Simply speaking if your array is passed to a method as a ref parameter it can be replaced as a whole with another array created within the method. It's not the case with arrays passed without ref keyword. Code below illustrates the difference. Note that individual elements of array parameters can be replaced in both cases (with of without ref keyword).

class Program
{
    static void PrintArr(string comment, int[] arr)
    {
        Console.WriteLine($"{comment}:");
        Console.WriteLine(string.Join(", ", arr.Select(e => e.ToString())));
    }
    static void NoRef(int[] arr)
    {
        int[] localArr = { 2, 4, 8, 10 };
        arr = localArr;
    }
    static void ByRef(ref int[] arr)
    {
        int[] localArr = { 2, 4, 8, 10 };
        arr = localArr;
    }

    static void Main()
    {
        int[] arr;
        arr = new int[] { 1, 3, 4, 7, 9 };

        PrintArr("Before NoRef is called", arr);
        NoRef(arr);
        PrintArr("After NoRef is called", arr);

        PrintArr("Before ByRef is called", arr);
        ByRef(ref arr);
        PrintArr("After ByRef is called", arr);

        Console.ReadLine();
    }
}

}

Output for the code is shown below (note that ByRef method code replaced the array.

Before NoRef is called:

1, 3, 4, 7, 9

After NoRef is called:

1, 3, 4, 7, 9

Before ByRef is called:

1, 3, 4, 7, 9

After ByRef is called:

2, 4, 8, 10

Answer 2

This is because when we write a variable to a reference type object, there are kind of 2 parts, the actual object instance, and the reference which the variable name represents (32bit or 64bit memory address pointer internally, platform dependant). You can see that clearly with this sharplab.io snippet.

When we call a method, this pointer is copied, but the instance isn't, so:

var a = new Blah {Prop = "1"}; // Blah is a class, a reference type
Method(a);

void Method(Blah blah)
{
    blah.Prop = "2"; // changes the shared instance, we know this.

    blah = new Blah {Prop = "3"}; // has no effect.
}

Console.WriteLine(a.Prop); // 2

You see when we set blah inside of the method, we are mutating our local reference, not the shared one. Now if we use the ref keyword:

var a = new Blah {Prop = "1"};
Method(ref a);

void Method(ref Blah blah)
{
    blah.Prop = "2"; // changes the shared instance, we know this.
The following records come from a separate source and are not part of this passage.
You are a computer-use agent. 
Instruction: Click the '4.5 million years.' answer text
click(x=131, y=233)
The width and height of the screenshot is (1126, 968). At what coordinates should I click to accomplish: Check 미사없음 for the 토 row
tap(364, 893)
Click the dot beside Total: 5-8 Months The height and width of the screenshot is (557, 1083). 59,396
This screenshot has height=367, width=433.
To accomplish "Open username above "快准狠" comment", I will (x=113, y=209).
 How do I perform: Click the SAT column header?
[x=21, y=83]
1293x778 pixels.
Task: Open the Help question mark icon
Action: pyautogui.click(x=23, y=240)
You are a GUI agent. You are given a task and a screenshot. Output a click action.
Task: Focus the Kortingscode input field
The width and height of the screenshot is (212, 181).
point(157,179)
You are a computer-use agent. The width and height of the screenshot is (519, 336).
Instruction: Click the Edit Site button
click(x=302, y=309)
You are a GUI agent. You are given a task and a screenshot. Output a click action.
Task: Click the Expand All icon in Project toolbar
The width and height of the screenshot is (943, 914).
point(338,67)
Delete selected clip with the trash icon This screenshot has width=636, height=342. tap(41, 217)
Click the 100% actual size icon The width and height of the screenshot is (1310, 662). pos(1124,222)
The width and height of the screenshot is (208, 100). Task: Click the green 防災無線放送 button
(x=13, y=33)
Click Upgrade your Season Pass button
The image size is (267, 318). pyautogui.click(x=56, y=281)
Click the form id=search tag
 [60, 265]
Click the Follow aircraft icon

    blah = new Blah {Prop = "3"}; // now changes ref a outside
}

Console.WriteLine(a.Prop); // 3!

because the parameter blah is passed by reference, when we mutate it, we mutate the original reference a.

Answer 3

Arrays are indeed reference types, which means that changes done to the passed-in array object inside a method will be reflected on the caller's side:

public static void Foo(int[] a) {
    a[0] = 1;
}

// ...
int[] a = new int[1];
Foo(a);
Console.WriteLine(a[0]); // 1

However, if you set the array to something else inside the method:

public static void Foo(int[] a) {
    a = null;
}

// ...
int[] a = new int[1];
Foo(a);
Console.WriteLine(a[0]); // will not throw NRE

Declaring the parameter as ref will allow reassignments to the parameter to reflect on the caller's side.

Changing the size of the array requires creating a new array and hence re-assigning the parameter. You can't resize an array by mutating an existing array object somehow. This is why it needs to be declared as ref.